TASKS FOR THIS EXERCISE |
1. Reproduce the passage on association executives' strategic thinking word for word, starting at "Armed with a" and ending at "of current focus.".
2. Please output the rows as a numbered list, starting at the line containing "The image size is (982, 816)." and ending at the line containing "Looking at the screenshot, I should coord(1004,748).", and leave out any blank lines.

READING PASSAGE |
····················

Growth strategies, diversifying revenue sources, innovative approaches to member engagement, and technology initiatives were on the minds of association executives who gathered on April 19th at The Association Trends Finance Live Breakfast.

 

Armed with a sneak preview of the 2012 Association Operational and Financial Excellence (AOFE) Survey, David Kushner and I facilitated a robust discussion among attendees about the current strategic thinking of association executives. We explored how they are experiencing the shifting economy, their strategic initiatives, and implications for staffing and compensation. Interpreting the survey data, the dialogue, and what I’m seeing with Vertical Leap clients here’s my take on it.

Positioning to grow; sooner versus later: Some associations are already executing their growth plans, and a great number of others have assessment and planning efforts underway. As noted in the survey, 71% of the responding CEO’s placed “Operational/Strategic Planning” in their top 3 areas of current focus.

····················

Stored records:
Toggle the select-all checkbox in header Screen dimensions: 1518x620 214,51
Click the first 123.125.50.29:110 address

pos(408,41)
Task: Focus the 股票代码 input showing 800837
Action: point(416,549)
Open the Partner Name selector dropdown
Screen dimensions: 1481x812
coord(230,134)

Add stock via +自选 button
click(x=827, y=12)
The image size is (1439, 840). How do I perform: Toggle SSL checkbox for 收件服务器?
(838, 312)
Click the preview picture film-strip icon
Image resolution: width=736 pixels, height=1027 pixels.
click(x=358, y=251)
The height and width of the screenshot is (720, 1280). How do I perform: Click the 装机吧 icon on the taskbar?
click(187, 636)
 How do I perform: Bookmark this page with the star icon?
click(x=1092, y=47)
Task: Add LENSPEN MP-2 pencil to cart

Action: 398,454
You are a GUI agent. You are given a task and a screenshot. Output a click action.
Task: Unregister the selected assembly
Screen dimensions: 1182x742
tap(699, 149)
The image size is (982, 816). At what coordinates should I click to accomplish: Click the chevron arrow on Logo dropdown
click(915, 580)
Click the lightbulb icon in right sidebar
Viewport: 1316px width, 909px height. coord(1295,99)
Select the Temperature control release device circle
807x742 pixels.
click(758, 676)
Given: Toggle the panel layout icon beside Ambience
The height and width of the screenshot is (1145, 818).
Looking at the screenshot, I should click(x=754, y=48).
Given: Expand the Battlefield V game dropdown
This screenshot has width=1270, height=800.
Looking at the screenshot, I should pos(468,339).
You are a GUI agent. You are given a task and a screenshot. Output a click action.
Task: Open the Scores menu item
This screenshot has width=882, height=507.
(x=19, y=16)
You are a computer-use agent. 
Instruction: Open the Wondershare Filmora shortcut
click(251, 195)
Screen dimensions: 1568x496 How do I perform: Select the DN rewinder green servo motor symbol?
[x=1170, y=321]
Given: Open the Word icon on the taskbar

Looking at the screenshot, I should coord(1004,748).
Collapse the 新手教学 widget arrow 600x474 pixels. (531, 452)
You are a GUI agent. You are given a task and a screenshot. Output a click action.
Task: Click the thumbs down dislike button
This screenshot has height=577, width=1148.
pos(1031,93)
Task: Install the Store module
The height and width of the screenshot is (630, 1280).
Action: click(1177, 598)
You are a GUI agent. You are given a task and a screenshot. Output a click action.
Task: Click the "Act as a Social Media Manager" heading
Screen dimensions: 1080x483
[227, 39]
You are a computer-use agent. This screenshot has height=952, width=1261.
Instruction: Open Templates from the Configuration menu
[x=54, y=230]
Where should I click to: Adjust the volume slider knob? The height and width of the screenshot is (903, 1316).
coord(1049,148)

····················

CORRECT ANSWERS |
1.
Armed with a sneak preview of the 2012 Association Operational and Financial Excellence (AOFE) Survey, David Kushner and I facilitated a robust discussion among attendees about the current strategic thinking of association executives. We explored how they are experiencing the shifting economy, their strategic initiatives, and implications for staffing and compensation. Interpreting the survey data, the dialogue, and what I’m seeing with Vertical Leap clients here’s my take on it.

Positioning to grow; sooner versus later: Some associations are already executing their growth plans, and a great number of others have assessment and planning efforts underway. As noted in the survey, 71% of the responding CEO’s placed “Operational/Strategic Planning” in their top 3 areas of current focus.

2.
1. The image size is (982, 816). At what coordinates should I click to accomplish: Click the chevron arrow on Logo dropdown
2. click(915, 580)
3. Click the lightbulb icon in right sidebar
4. Viewport: 1316px width, 909px height. coord(1295,99)
5. Select the Temperature control release device circle
6. 807x742 pixels.
7. click(758, 676)
8. Given: Toggle the panel layout icon beside Ambience
9. The height and width of the screenshot is (1145, 818).
10. Looking at the screenshot, I should click(x=754, y=48).
11. Given: Expand the Battlefield V game dropdown
12. This screenshot has width=1270, height=800.
13. Looking at the screenshot, I should pos(468,339).
14. You are a GUI agent. You are given a task and a screenshot. Output a click action.
15. Task: Open the Scores menu item
16. This screenshot has width=882, height=507.
17. (x=19, y=16)
18. You are a computer-use agent. 
19. Instruction: Open the Wondershare Filmora shortcut
20. click(251, 195)
21. Screen dimensions: 1568x496 How do I perform: Select the DN rewinder green servo motor symbol?
22. [x=1170, y=321]
23. Given: Open the Word icon on the taskbar
24. Looking at the screenshot, I should coord(1004,748).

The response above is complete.